EXERCISE DETAILS:
Rewrite the data from the line containing "Where should I click to: Click the Pace" through the end of the data as a CSV with two columns named text and answer. Put each text with its answer in one row, wrap each value in quotes, and replace any line breaks with spaces.
## Start
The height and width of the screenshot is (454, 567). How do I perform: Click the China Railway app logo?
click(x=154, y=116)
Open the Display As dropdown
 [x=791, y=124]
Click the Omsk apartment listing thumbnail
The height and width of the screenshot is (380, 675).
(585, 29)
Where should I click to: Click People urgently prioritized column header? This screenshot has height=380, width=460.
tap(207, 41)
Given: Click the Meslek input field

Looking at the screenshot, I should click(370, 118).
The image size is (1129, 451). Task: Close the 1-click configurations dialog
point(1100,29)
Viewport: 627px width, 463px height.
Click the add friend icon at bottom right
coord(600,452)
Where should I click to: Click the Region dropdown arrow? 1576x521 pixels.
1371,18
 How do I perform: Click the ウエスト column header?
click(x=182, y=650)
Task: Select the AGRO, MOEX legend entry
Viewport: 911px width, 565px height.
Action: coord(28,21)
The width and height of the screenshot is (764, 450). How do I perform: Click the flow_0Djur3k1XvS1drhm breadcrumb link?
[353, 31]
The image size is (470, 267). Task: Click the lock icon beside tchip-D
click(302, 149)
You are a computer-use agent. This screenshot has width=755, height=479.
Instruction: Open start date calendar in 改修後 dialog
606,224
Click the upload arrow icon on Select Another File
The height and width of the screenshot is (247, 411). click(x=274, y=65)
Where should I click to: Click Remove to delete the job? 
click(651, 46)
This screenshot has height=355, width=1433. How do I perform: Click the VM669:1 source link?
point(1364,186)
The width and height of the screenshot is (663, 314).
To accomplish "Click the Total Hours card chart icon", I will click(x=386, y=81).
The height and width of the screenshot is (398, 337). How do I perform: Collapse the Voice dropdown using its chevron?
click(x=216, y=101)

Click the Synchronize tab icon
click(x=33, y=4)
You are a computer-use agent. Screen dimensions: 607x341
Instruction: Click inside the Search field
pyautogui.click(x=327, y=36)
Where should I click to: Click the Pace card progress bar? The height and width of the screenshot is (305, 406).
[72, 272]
## End
CORRECT RESULT:
text,answer
"Where should I click to: Click the Pace card progress bar? The height and width of the screenshot is (305, 406).","[72, 272]"